## Your tasks
1) According to the search techniques guide below, what does a question mark (?) do in a search term?
2) List every Boolean operator that the search techniques guide below names as most common.
** Opening Supplied text block **
Search techniques

Library Skills

Search Techniques

We want to help you find what you need and get the most of your online searches. These techniques can be applied to most of our search platforms, including LibrarySearch and databases!


Tips And Techniques For Searching


Your Search Topic

Does your assignment have a set research question? Or do you need to develop your own?

Try breaking down your research question to help you find out which topics to include in your search:

Keywords

Take a look at your research question and find the words that refer closely to the subject of your research.

So for 'To what extent does exercise improve the quality of life for people with diabetes?'

The keywords would be:

  • Exercise
  • Quality of Life
  • Diabetes

Synonyms

Once you have keywords, try to think of other ways of saying the same thing e.g. paramedic, first responder, emergency medical technician, EMT.

Different words/phrases with identical meanings are also called synonyms.

It helps to think of as many synonyms as possible as this will help you find the most relevant results.

Try to think of abbreviations (e.g. UK, United Kingdom), plurals (medicine, medicines)alternative spellings (programme, program) and different forms of English (disc, disk).

Synonyms from a set of keywords could include:

  • Exercise: exercises, sport, physical activity
  • Quality of Life: wellbeing, well-being
  • Diabetesdiabetic, diabetes mellitus

Booleans

Most databases support Booleans. These are instructions that tell a database to change a search in different ways.

We recommend using Booleans as they can help you find more of the results you want, and remove the ones you don't.

The most common Boolean operators are AND, OR and NOT:

AND

This will narrow your search to results that include every keyword.

Consider using AND when your searches return too many irrelevant results.

A search for 'business AND management' returns results with both words in the same sources.

Adding 'AND people' reduces results to those including the word 'people'.

OR

This broadens your search to include each keyword by itself or in combination.

Consider using OR when your searches return too few relevant results.

A search for 'business OR management' will find instances of one or both words in the same sources.

Adding 'OR people' will increase the number of combinations to include the word 'people'.

NOT

Consider using NOT when your searches return irrelevant topics.

A search for 'business' by itself will return a lot of results, many of which may also include management as a topic.

Adding 'NOT management' will show results for business and remove any mentioning management..


Phrase Searching

Sometimes keywords are strings of several words, forming phrases, e.g. artificial intelligence.

Searches for artificial intelligence in a database returns results for artificial AND intelligence.

Results will contain mention of artificial and intelligence, but may not relate to AI as a topic.

The following example illustrates how phrase searching can keep your results relevant:

A search for human rights will return results for human AND rights.

Results may not include human rights as a topic.

By adding either 'inverted commas' or "speech marks", it will narrow the search to the phrase as it appears.

We recommend you do this whenever your keywords contain a phrase of two or more words.


Wildcards

Wildcards help search for different forms of words (create, creative, created, creating etc.)

They can also replace letters in words to search for alternate spellings (woman, women).

This helps by saving you time when creating and replicating searches.

Some words have several endings based on a common root.

To get the best results for a search on nursing, you need to search 'nurse OR nurses OR nursing'.

Using an asterisk (*) after the root 'nurs*' will search for any other word ending.

Note: this will search for all words that share the same root, such as 'nursery'.

Some words have variant spellings in UK and US English. An example of this is the word 'defence' (UK) or 'defense' (US).

You could search a database for 'defence OR defense'.

A question mark (?) replaces one omitted letter in a word, so a search for 'defen?e' will return the same results.

Note: This second search returned extra results for 'defende' (Portuguese for defence).
** Closing Supplied text block **
** Opening Record extracts block **
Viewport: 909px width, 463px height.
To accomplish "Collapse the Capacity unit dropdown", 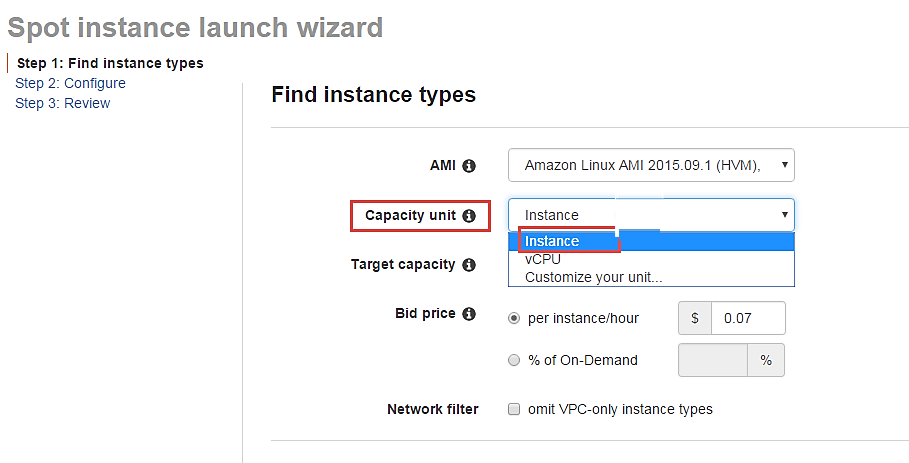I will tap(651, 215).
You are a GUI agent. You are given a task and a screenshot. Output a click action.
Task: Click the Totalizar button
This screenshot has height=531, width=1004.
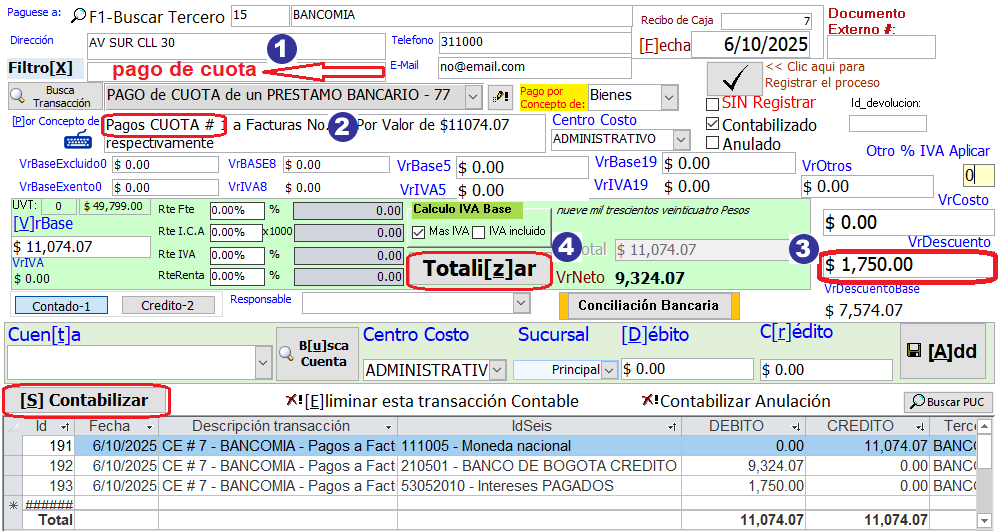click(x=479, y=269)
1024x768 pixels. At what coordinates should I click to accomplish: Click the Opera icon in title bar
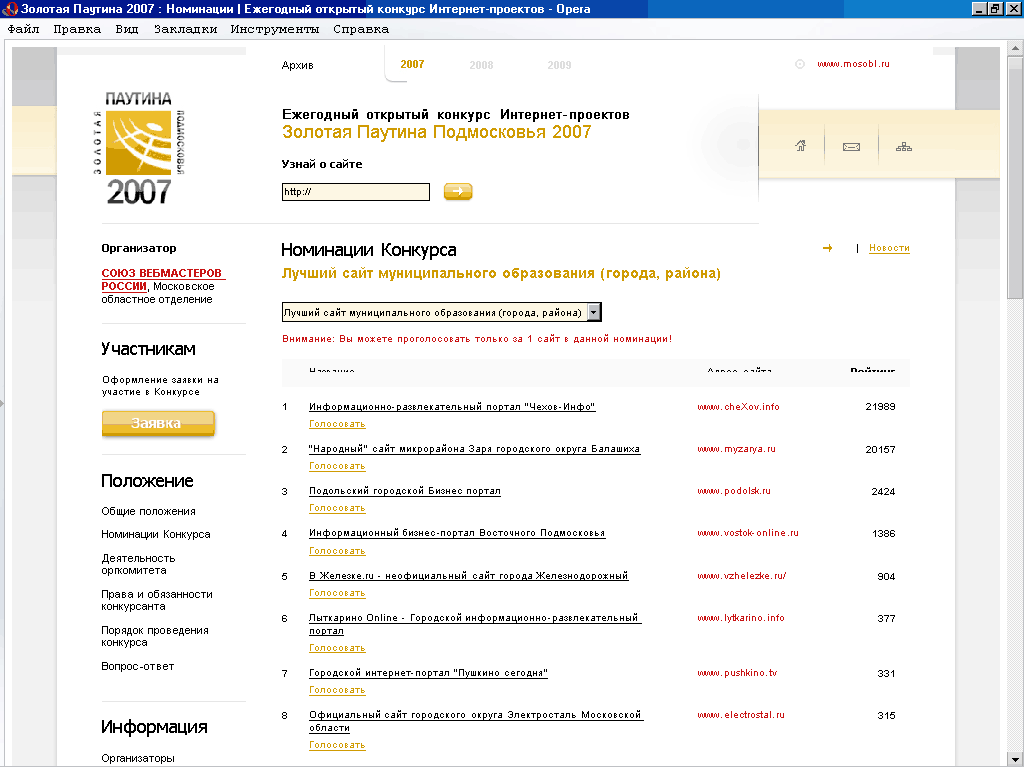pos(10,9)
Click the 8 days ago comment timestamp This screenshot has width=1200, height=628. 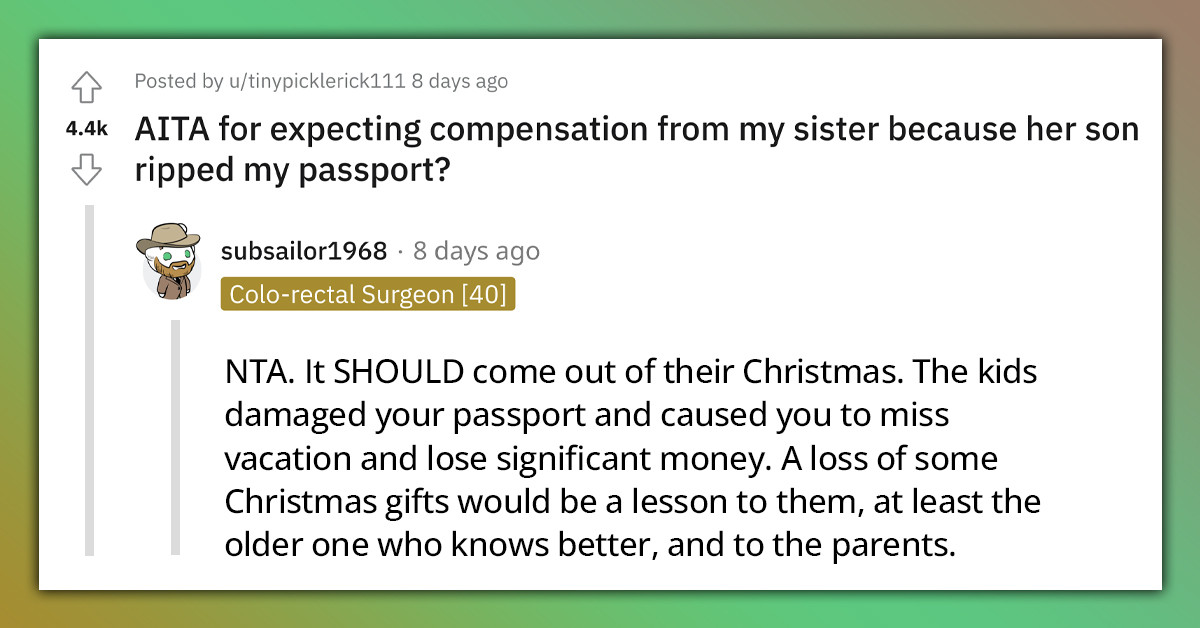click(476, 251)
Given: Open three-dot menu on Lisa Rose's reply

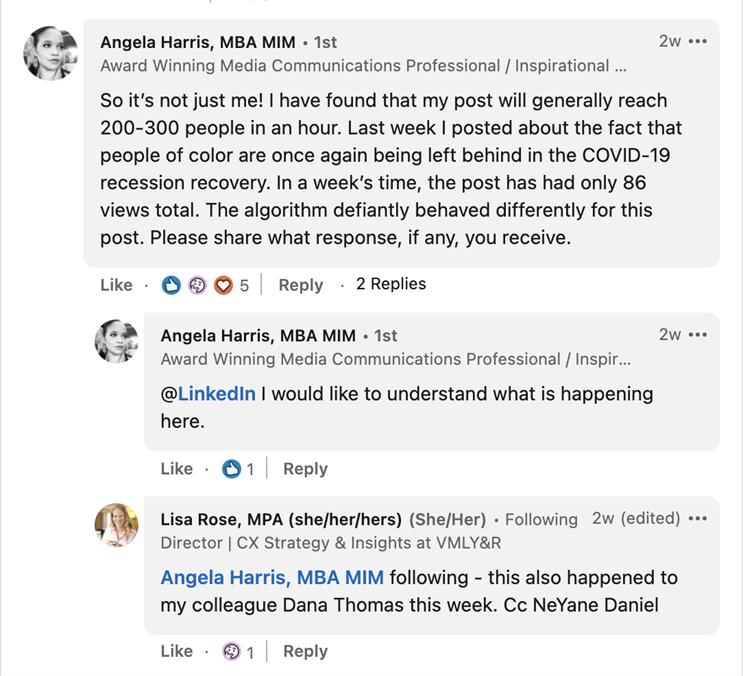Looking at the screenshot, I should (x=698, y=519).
** Closing Record extracts block **
** Opening Record extracts block **
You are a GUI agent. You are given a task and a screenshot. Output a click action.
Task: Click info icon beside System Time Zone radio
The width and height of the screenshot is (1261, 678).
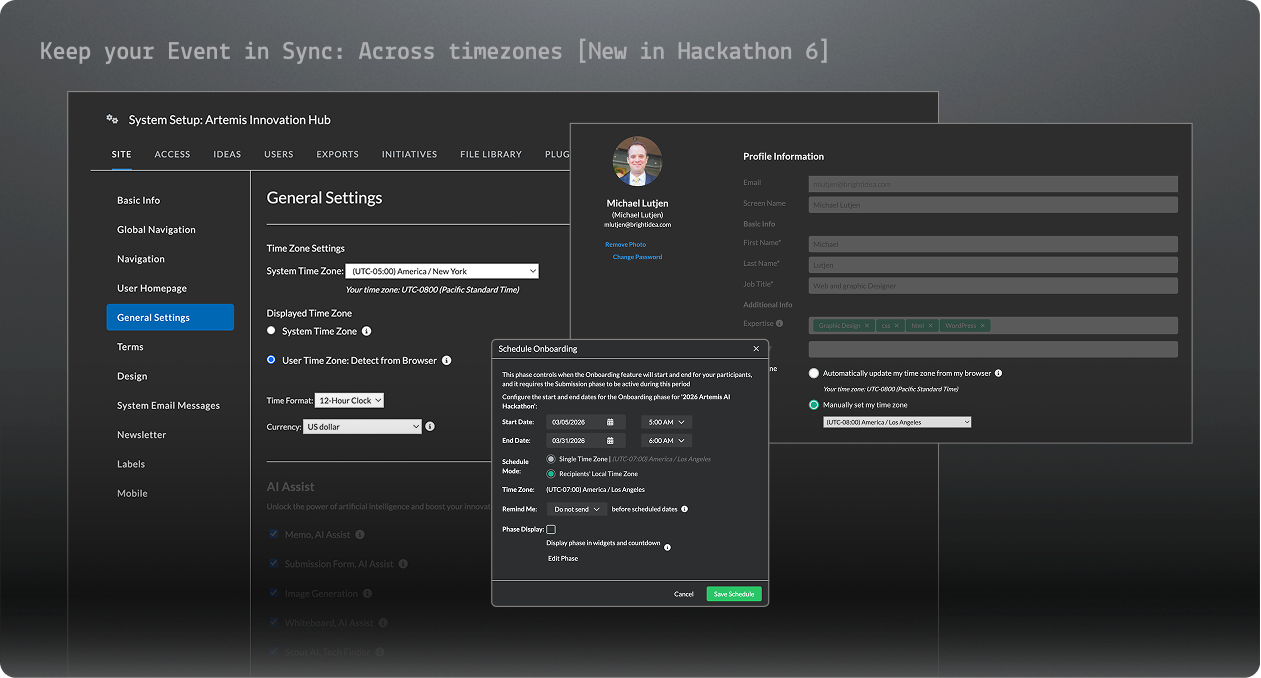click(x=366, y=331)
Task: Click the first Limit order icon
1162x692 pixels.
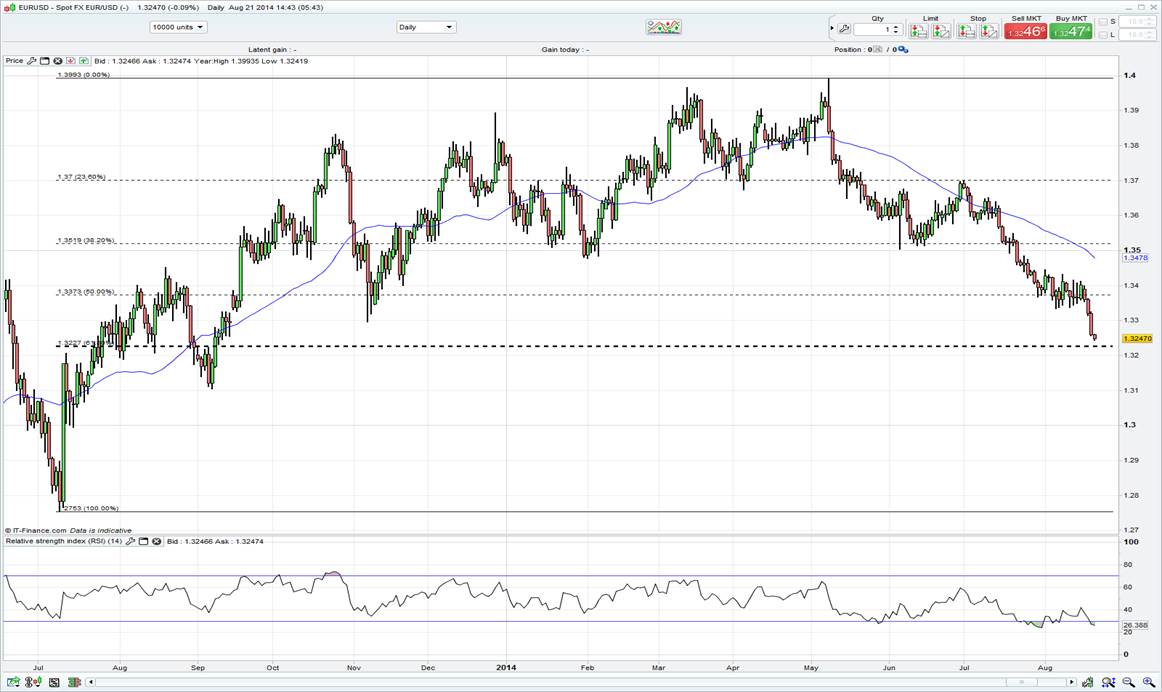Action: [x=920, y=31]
** Closing Record extracts block **
** Opening Record extracts block **
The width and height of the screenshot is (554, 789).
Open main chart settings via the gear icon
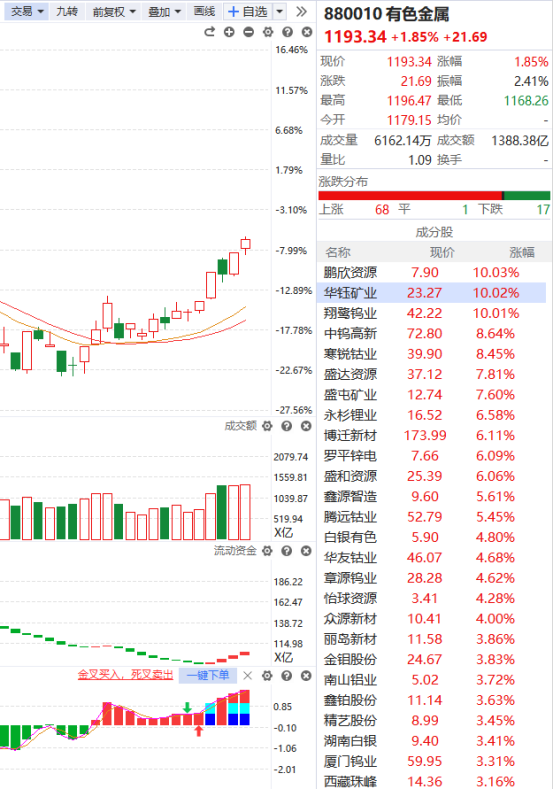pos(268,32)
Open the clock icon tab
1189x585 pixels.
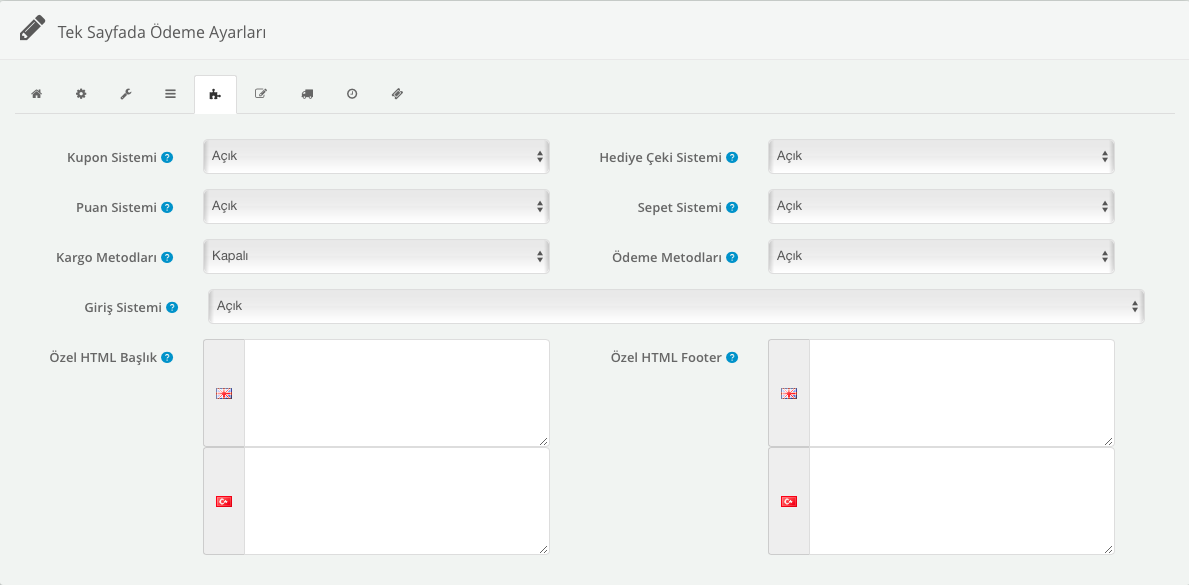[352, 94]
** Closing Record extracts block **
## Problem solutions
1) It replaces one omitted letter in a word.

2) AND, OR, NOT